The hira gasy is a form ofmusical theatre with singing and dancing that is traditionally found in Imerina, but its success has gone beyond the borders of the Highlands. Also called vakodrazana, these shows are created by artists who travel around the country in very popular tours. Often very colourful, especially the actors' costumes, the hira gasy typically speaks of love and usually contains a moral, which gives it an educational aspect, especially for children.
I recommend that you watch one of these shows if you have the opportunity. You won’t regret it!
The hira gasy usually includes a flute, called a Sodina, which is of Indonesian origin. It's quite small, the shortest being only about 8 inches long and the largest about 25 inches, and is commonly accompanied by ampogas, traditional drums.
Another instrument that I like, which you’ll surely have the chance to see is the valiha. It’s also an instrument whose origins are found among the first Indonesians arriving in Madagascar.
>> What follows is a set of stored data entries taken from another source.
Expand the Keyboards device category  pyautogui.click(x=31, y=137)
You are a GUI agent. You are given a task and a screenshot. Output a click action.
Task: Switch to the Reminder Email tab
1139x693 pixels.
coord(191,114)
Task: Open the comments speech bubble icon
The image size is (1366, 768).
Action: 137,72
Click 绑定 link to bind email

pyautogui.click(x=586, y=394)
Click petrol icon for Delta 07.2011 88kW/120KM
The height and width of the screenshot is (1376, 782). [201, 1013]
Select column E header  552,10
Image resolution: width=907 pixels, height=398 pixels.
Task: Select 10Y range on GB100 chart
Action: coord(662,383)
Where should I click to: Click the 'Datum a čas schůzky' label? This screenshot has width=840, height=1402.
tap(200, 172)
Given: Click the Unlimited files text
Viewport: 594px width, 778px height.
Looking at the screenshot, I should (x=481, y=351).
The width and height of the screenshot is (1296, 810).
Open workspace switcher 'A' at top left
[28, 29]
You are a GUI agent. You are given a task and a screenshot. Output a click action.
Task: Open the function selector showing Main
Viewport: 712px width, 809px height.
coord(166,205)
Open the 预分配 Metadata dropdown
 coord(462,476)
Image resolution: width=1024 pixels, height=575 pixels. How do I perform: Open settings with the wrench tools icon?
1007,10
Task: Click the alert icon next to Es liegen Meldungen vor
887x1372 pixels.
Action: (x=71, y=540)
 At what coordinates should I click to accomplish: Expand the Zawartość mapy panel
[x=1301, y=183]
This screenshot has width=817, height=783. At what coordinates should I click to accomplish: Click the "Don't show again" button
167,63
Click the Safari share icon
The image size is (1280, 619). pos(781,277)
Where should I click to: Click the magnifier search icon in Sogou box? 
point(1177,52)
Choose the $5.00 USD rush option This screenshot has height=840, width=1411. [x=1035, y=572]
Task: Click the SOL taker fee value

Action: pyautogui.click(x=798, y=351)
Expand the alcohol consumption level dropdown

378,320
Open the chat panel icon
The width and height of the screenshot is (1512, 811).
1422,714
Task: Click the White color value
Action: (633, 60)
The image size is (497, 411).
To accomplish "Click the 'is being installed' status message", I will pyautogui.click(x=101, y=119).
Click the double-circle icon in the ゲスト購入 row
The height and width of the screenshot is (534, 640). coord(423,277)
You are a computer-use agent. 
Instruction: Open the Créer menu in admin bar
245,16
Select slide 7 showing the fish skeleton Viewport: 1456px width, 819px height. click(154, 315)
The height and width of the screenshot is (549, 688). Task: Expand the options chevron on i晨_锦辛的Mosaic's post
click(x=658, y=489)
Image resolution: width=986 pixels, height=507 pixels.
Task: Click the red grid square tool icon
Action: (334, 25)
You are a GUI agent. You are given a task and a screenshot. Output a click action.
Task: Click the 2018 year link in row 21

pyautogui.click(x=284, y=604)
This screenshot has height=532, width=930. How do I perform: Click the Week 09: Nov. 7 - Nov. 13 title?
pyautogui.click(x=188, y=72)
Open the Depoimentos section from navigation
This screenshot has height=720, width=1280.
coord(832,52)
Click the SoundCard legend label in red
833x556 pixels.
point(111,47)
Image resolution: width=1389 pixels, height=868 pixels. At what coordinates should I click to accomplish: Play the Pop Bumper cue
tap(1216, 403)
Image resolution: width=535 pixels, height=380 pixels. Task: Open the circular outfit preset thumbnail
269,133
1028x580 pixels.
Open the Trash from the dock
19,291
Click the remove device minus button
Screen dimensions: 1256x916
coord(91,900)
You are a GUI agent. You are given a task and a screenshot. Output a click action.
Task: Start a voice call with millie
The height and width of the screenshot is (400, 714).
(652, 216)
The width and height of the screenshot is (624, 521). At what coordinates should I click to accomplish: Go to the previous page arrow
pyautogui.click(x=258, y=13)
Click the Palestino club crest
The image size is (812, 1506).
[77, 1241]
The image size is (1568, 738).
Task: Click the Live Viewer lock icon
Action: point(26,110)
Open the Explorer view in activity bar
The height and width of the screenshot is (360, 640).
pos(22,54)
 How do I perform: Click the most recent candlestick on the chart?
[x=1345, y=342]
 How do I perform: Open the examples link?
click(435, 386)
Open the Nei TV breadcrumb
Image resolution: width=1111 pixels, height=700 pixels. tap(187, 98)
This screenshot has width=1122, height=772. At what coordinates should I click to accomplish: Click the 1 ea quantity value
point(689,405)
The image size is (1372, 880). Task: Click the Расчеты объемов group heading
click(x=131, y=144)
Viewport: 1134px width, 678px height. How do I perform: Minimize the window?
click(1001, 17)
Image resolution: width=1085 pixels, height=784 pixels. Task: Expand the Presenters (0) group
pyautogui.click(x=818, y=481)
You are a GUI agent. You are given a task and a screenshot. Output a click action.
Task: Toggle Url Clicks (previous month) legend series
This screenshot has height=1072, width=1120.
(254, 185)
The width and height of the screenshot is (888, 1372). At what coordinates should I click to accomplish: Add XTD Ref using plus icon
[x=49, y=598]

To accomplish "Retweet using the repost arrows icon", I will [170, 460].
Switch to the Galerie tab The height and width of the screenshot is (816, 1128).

It is a kind of bamboo sitar that is usually played alone and is often beautifully carved.
Madagascar also has a jazz scene which is beginning to make its mark on an international level. Introduced by artists such as the Rabeson brothers, today's jazz is increasingly mixed with traditional music with some varieties. Madagascar even has its own international jazz festival: Madajazzcar!
Madagascar has plenty of crafts and personally, my backpack is usually heavier when I leave than when I arrive... Here is a quick tour of what you may find there.
Antemoro paper, made by the ethnic group of the same name, is a very pretty paper which incorporates leaves and flowers. You can visit a factory where this paper is made in Ambalavao.
Malagasy artisans also work well with raffia, a palm tree whose fibres are used to make all sorts of objects: bags, hats, animals, etc. If you're travelling with the family, the kids will love it!
In most cities, you'll also find decorative objects made with 4-litre soda cans, like model cars ("deudeuche") and bush taxis in every colour! Here, recycling rules and the Malagasy people often apply Lavoisier's famous law: "nothing is lost, nothing is created, everything is transformed."
Many Malagasy artisans also have real expertise in carving wood. If you're interested in Malagasy art, particularly wood carvings, you should know that the city of Ambositra is considered the capital of Malagasy crafts.